This container of hazelnuts had been sitting on our counter since Thanksgiving – a leftover from the cooking frenzy. I did not know exactly what to do with them so I let them sit for a few days well over a month while I pondered my options.
My friend, Ben recommended toasting them and putting them in salads. It sounded tasty so I went ahead and toasted them all. The smell coming from our toaster oven was beyond heavenly… I ate a few of the toasted nuts and was hooked on their amazing flavor.
But when I saw this recipe for homemade Nutella pop up on David Leite’s (of Leite’s Culinaria) Facebook feed two days ago, I knew I’d found the right way to use my toasted hazelnuts.
I was kind of daunted by the idea of making chocolate hazelnut spread from scratch until I took a look at David’s simple recipe – it’s really not so tough after all! It’s a pretty basic mixture of ground hazelnuts and melted chocolate with a few other ingredients blended in.

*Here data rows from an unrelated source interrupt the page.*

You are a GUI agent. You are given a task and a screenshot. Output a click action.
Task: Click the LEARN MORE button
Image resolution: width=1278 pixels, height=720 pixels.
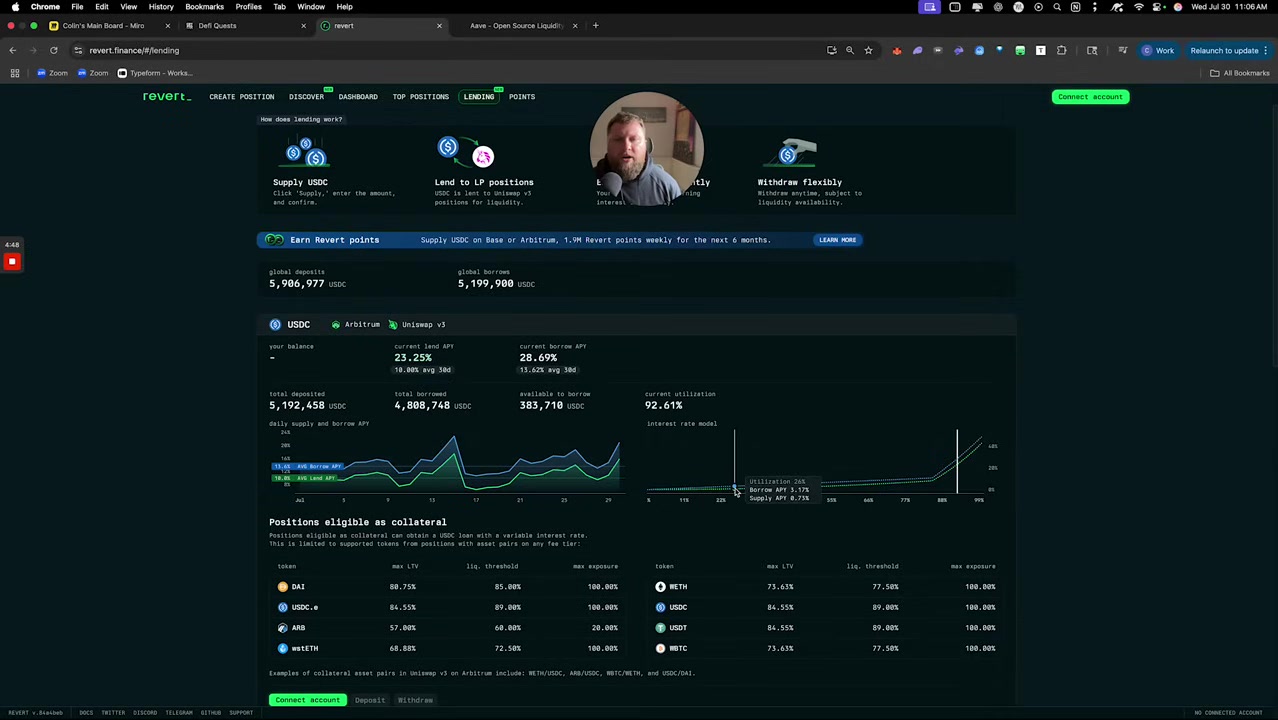click(x=837, y=239)
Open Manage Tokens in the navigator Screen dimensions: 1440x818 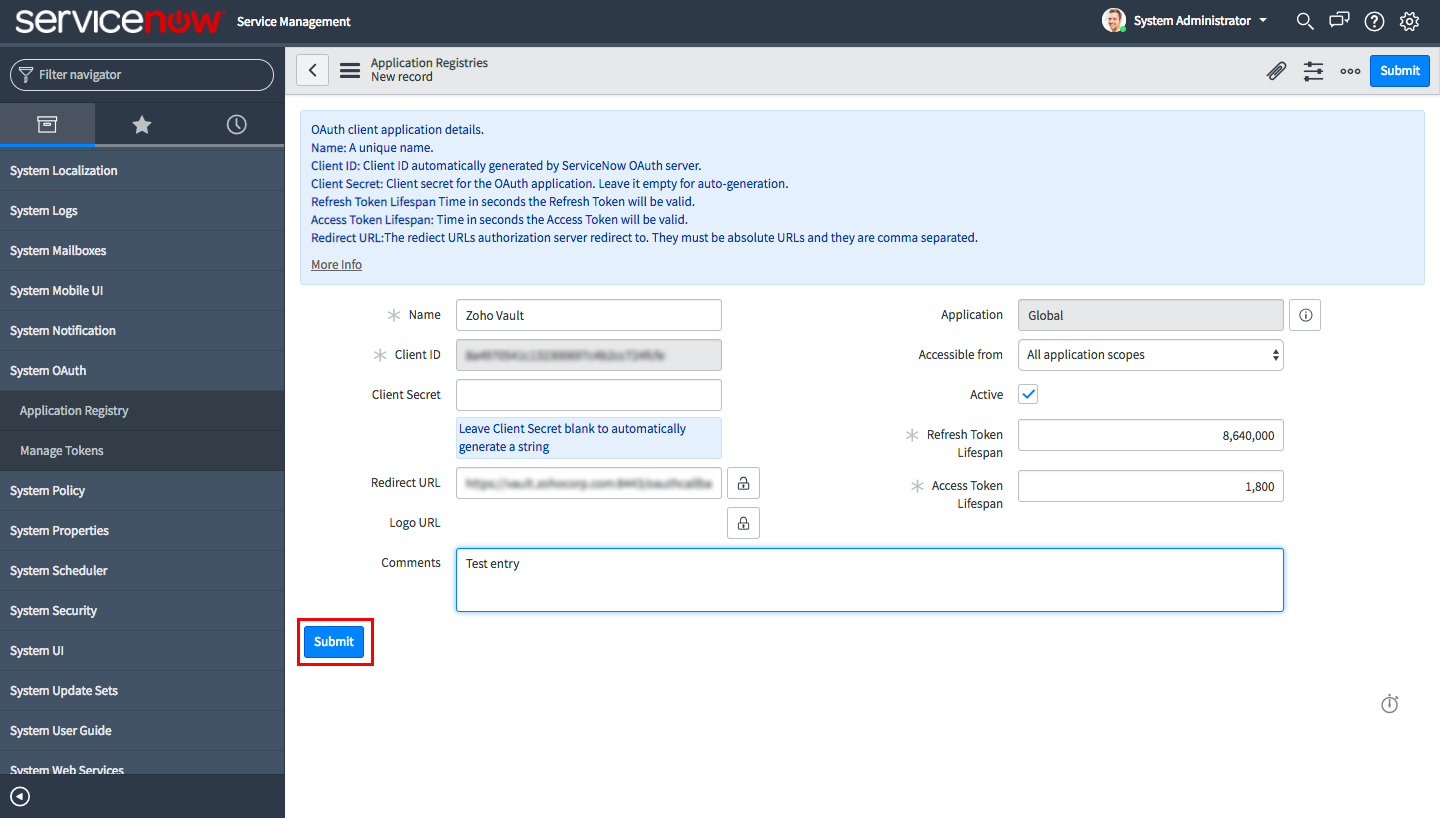pos(62,451)
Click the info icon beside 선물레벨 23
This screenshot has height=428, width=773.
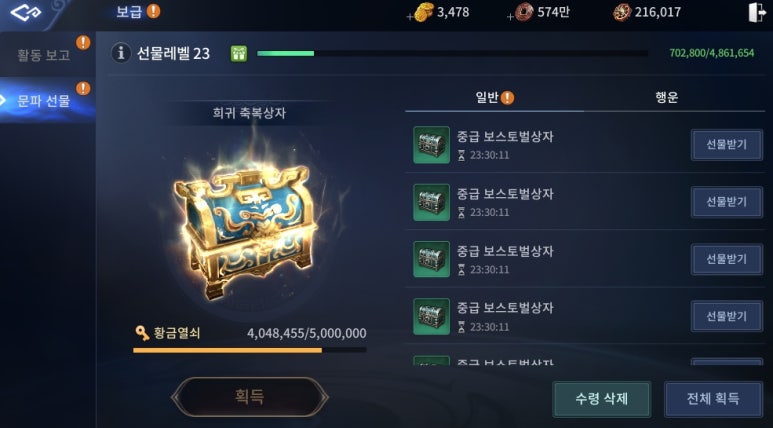121,53
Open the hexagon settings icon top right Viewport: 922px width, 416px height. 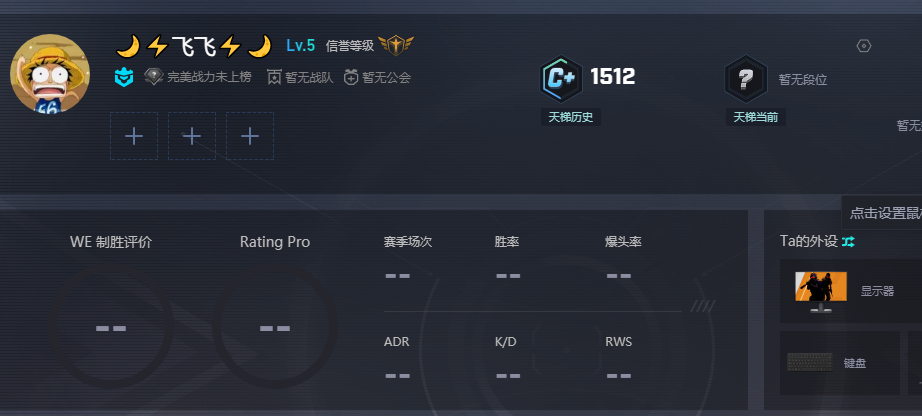point(864,46)
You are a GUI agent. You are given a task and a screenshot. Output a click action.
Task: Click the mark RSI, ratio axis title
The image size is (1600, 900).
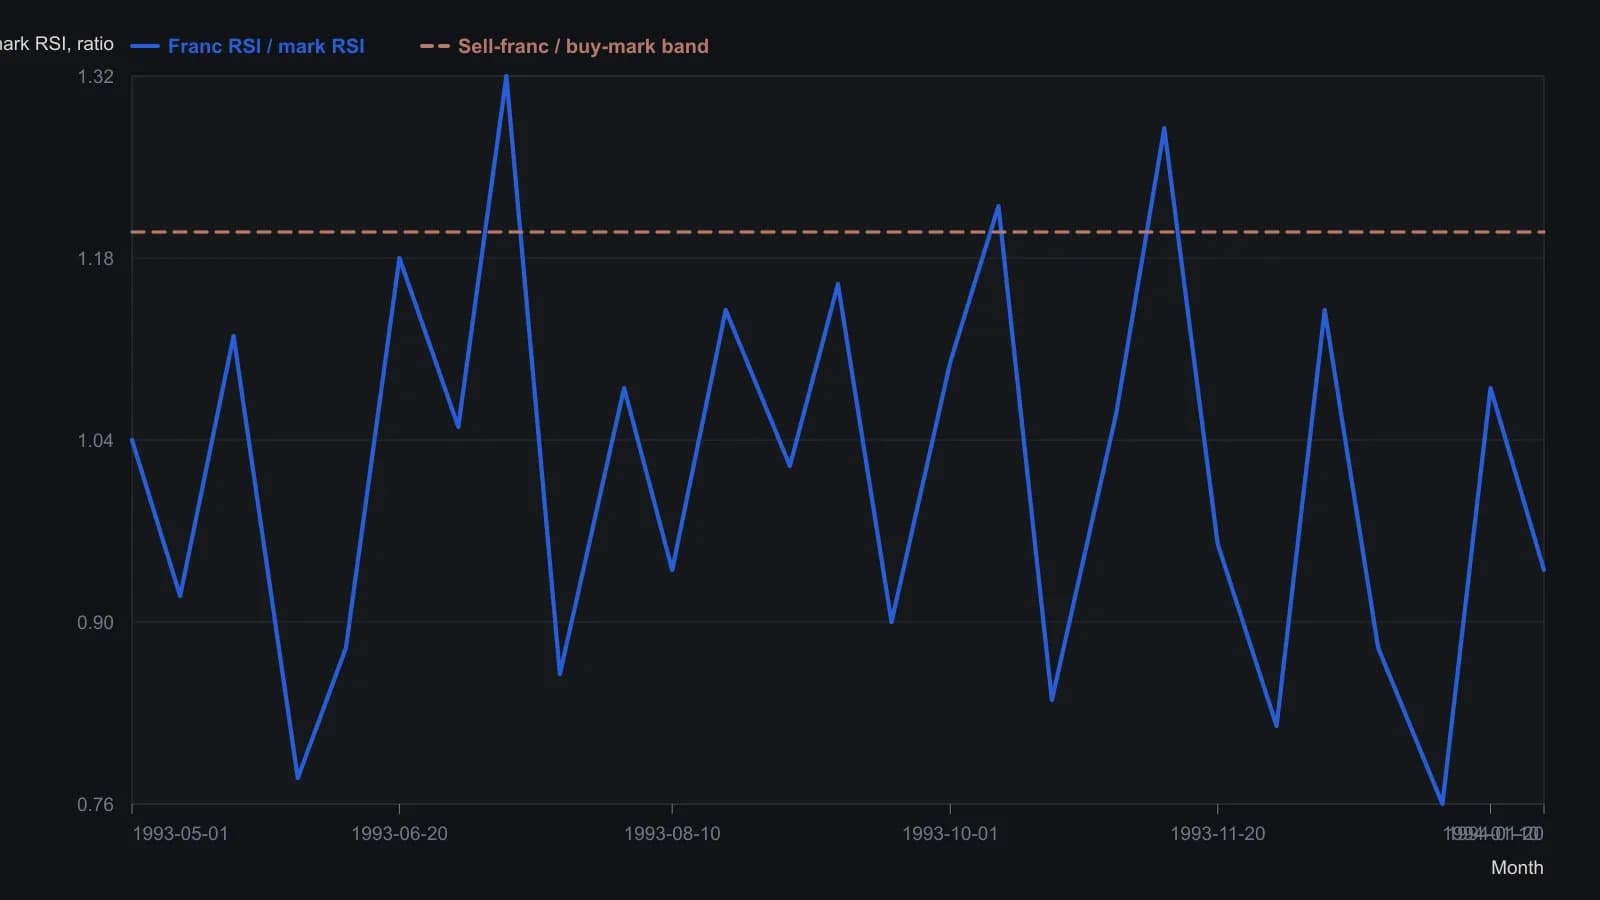[x=57, y=44]
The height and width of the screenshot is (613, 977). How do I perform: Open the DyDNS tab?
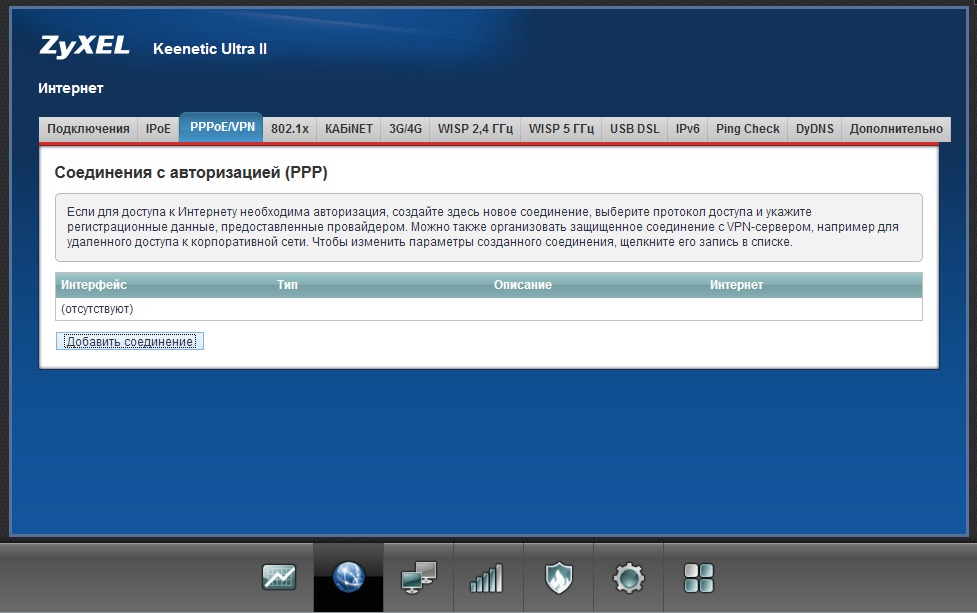(x=814, y=129)
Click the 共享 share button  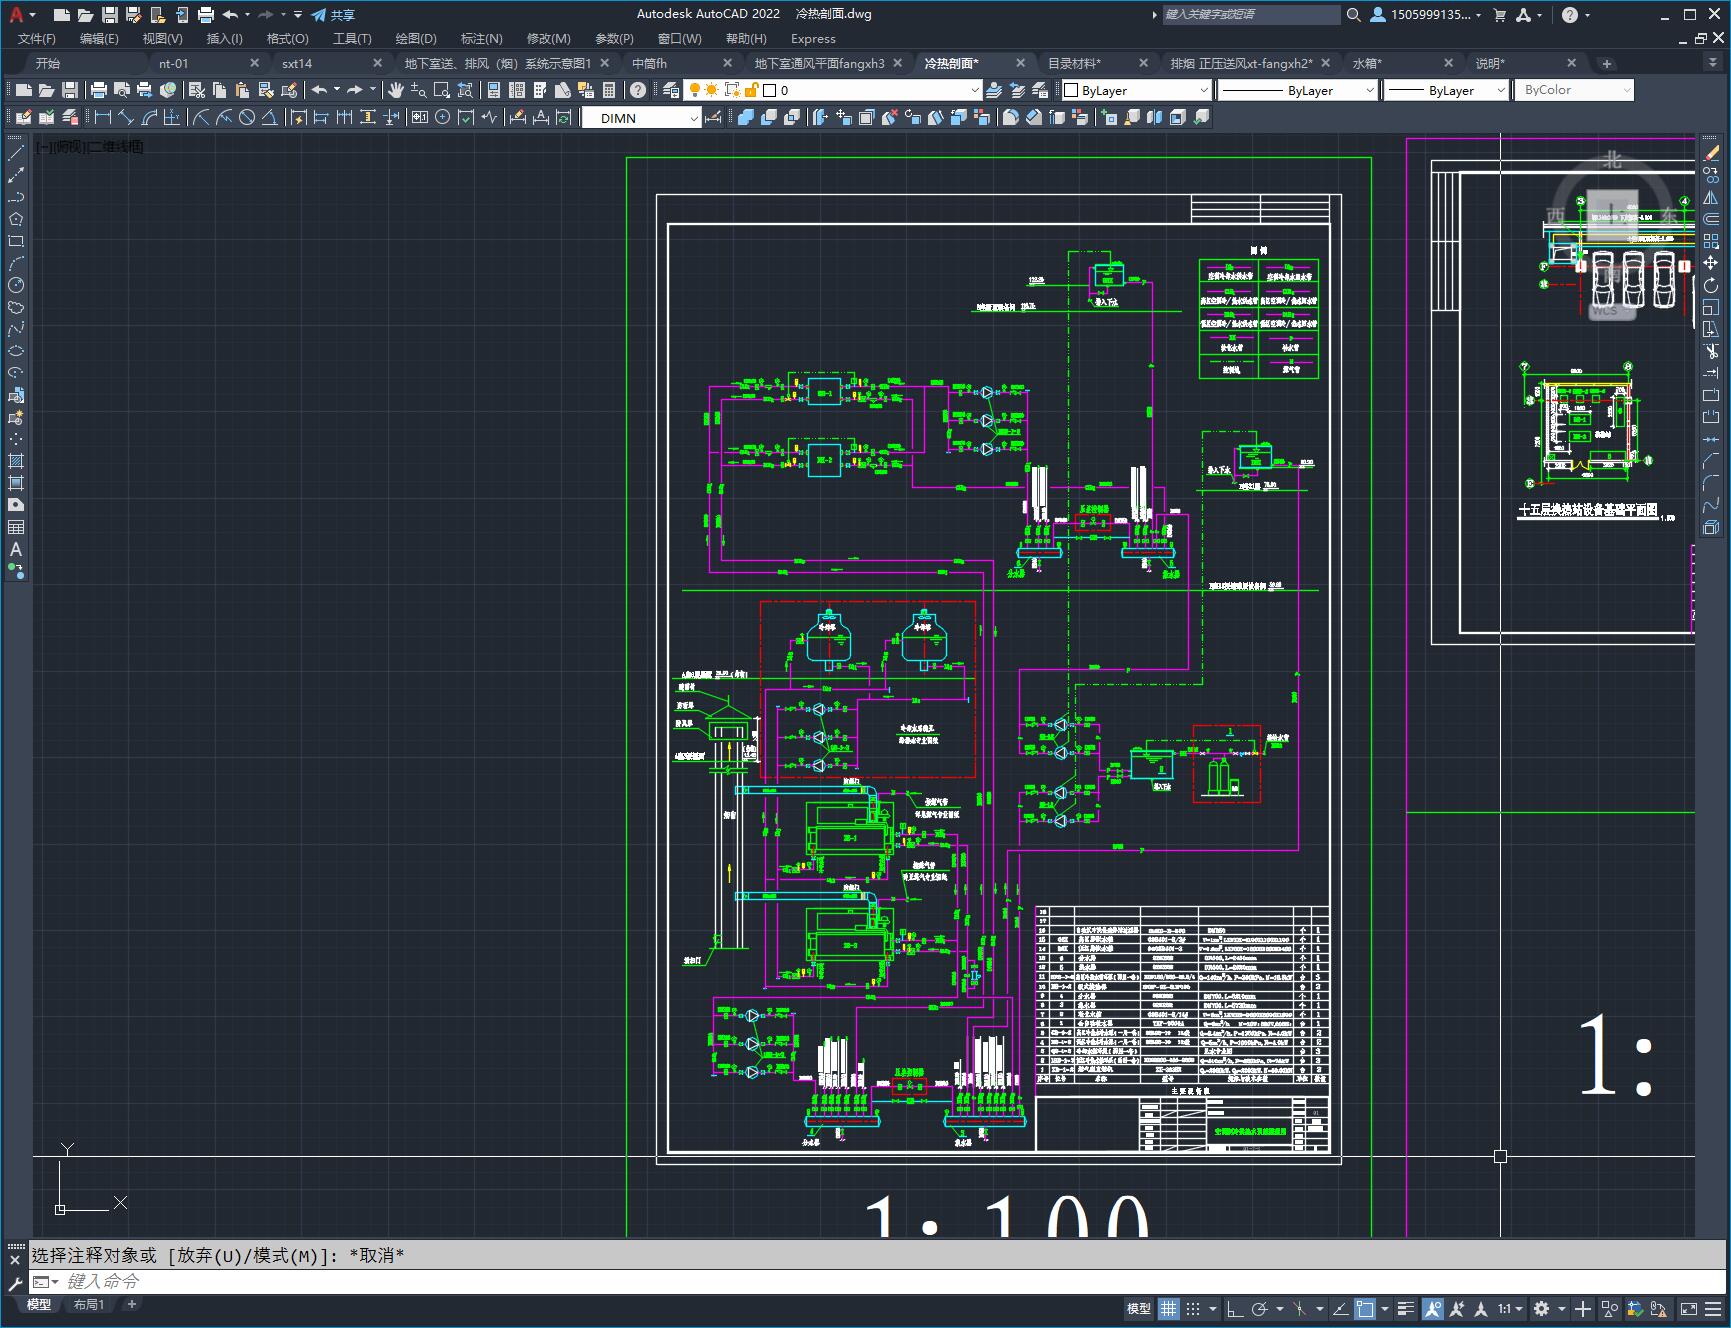pos(333,15)
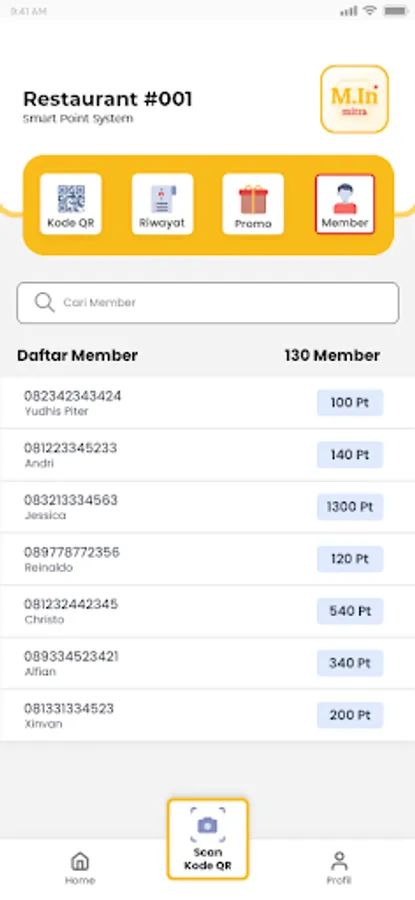This screenshot has width=415, height=900.
Task: Tap the 1300 Pt points badge
Action: point(350,507)
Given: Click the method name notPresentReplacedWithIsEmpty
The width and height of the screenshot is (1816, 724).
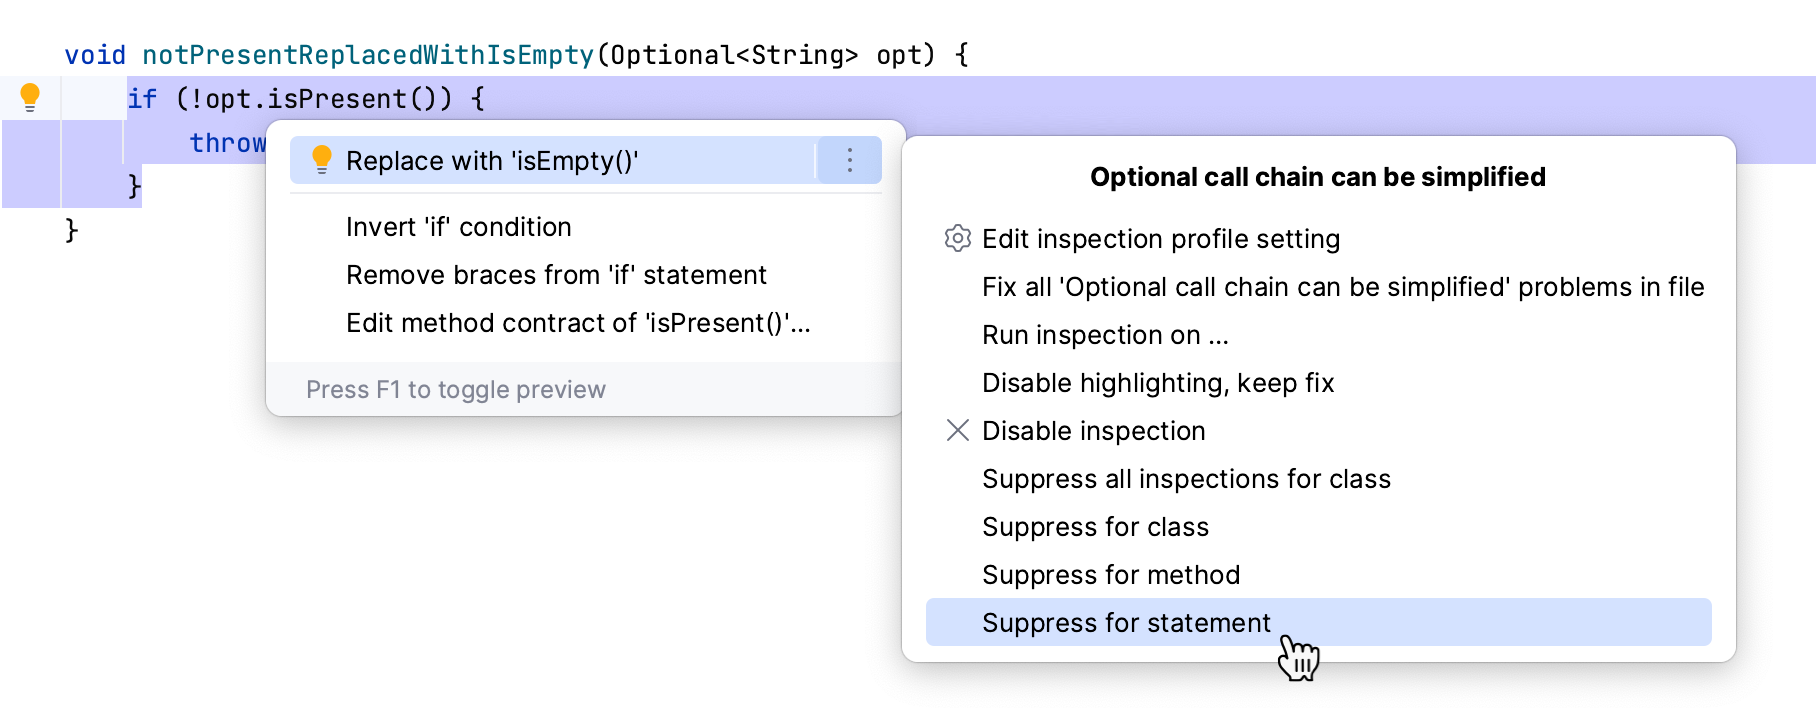Looking at the screenshot, I should point(368,55).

I’d already toasted the nuts. The next step was to remove the skins – a little tedious (though those of you who are more evolved than I am might find it “meditative”) but not hard at all.
Then into the Cuisinart they went where I ground them into a paste.
Then added canola oil, a little confectioner’s sugar, some cocoa powder, a dash of salt and a little vanilla extract and blended again until smooth.Then I added the melted chocolate and blended it again.
The resulting spread is divine, very rich, with a stronger roasted hazelnut flavor than Nutella. It solidified overnight but you can always warm it in a bowl of warm water or zap it in the microwave for a few seconds if you’re having trouble spreading it. Below is a pic I took of it before it spent a few seconds in the microwave – still spreadable but a little more work than the stuff I heated up was.
I am storing mine in an old Bon Maman jam jar since it’s got a screw-on lid and I also love the look of ‘em. Use it just like you’d normally use Nutella and enjoy the fact that it is even tastier and does not have any of the additives and preservatives in the store-bought version.